_THE DATA_.
↓
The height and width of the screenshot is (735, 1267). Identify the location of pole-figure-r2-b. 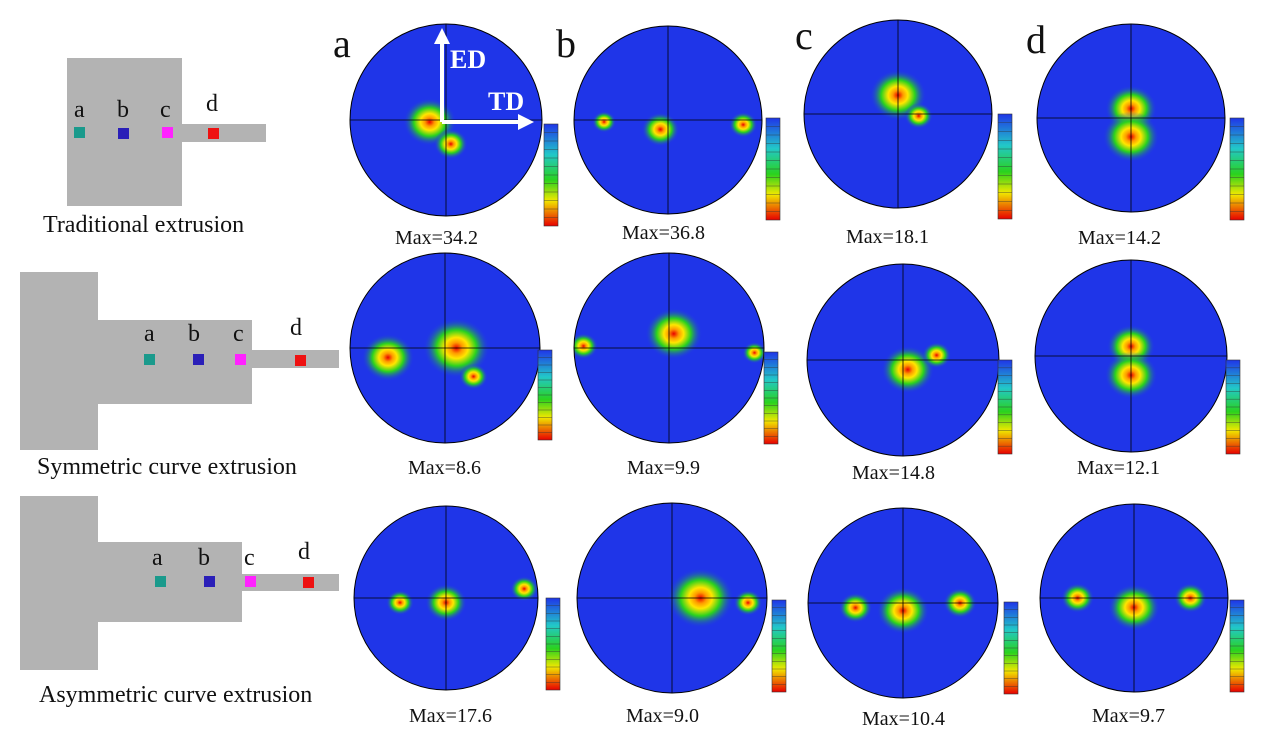
(676, 348).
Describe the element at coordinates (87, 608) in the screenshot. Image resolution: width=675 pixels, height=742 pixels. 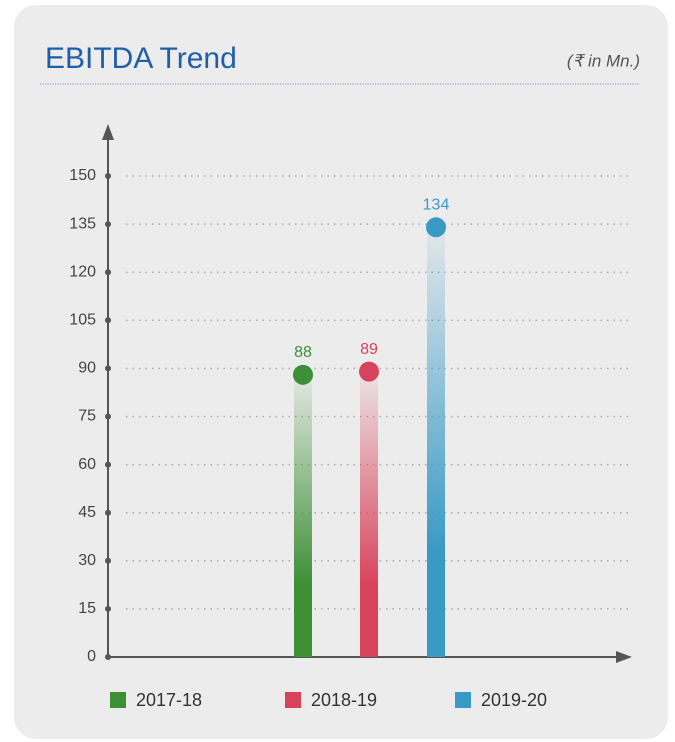
I see `y-tick-label: 15` at that location.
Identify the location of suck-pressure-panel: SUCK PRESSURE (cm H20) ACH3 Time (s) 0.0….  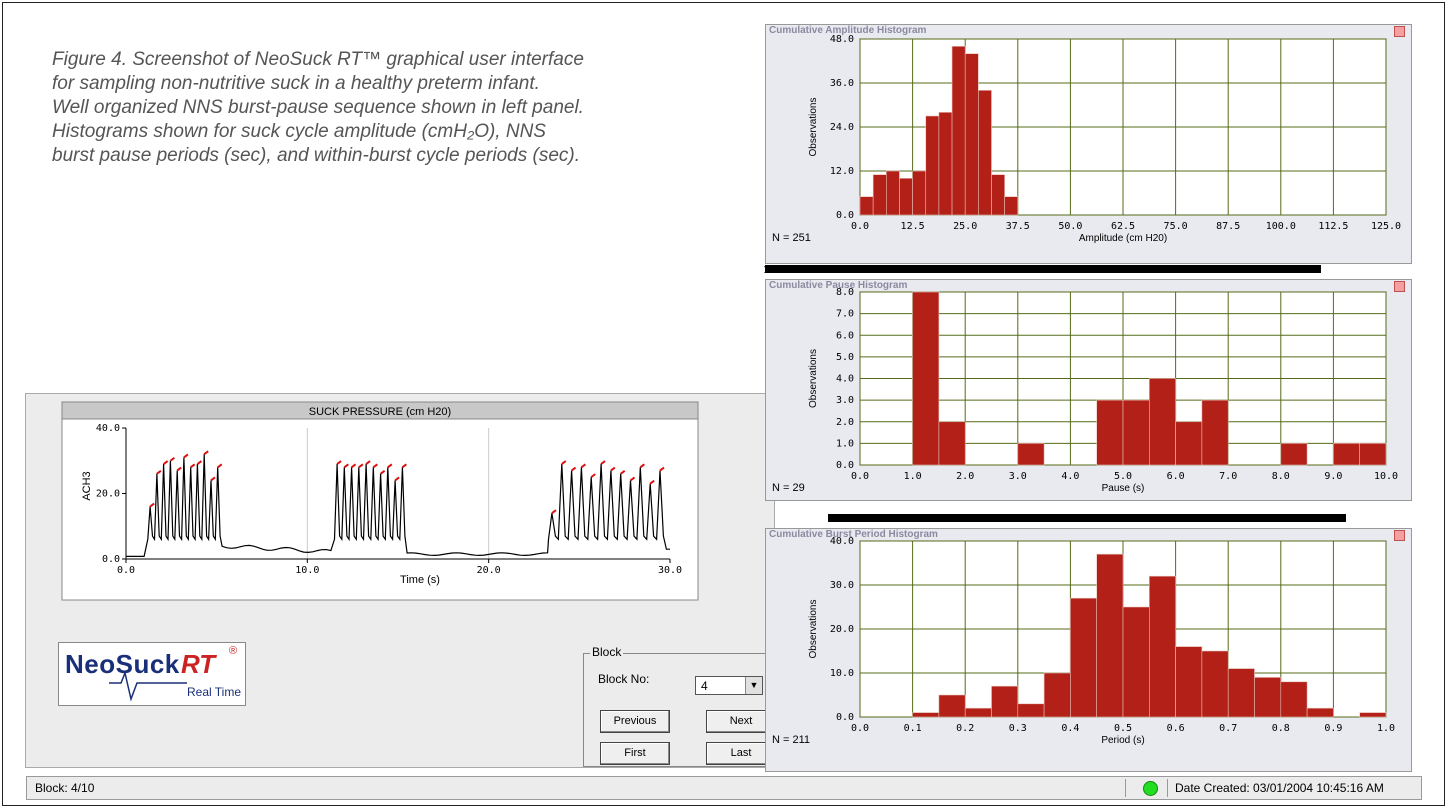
↑
_THE TASK_.
Copy every line of the records above word for word, leaving the pictures out.

_SOLVED EXERCISE_.
The height and width of the screenshot is (735, 1267). Identify the location of pole-figure-r2-b. 
(676, 348).
Describe the element at coordinates (87, 608) in the screenshot. Image resolution: width=675 pixels, height=742 pixels. 
I see `y-tick-label: 15` at that location.
Identify the location of suck-pressure-panel: SUCK PRESSURE (cm H20) ACH3 Time (s) 0.0….  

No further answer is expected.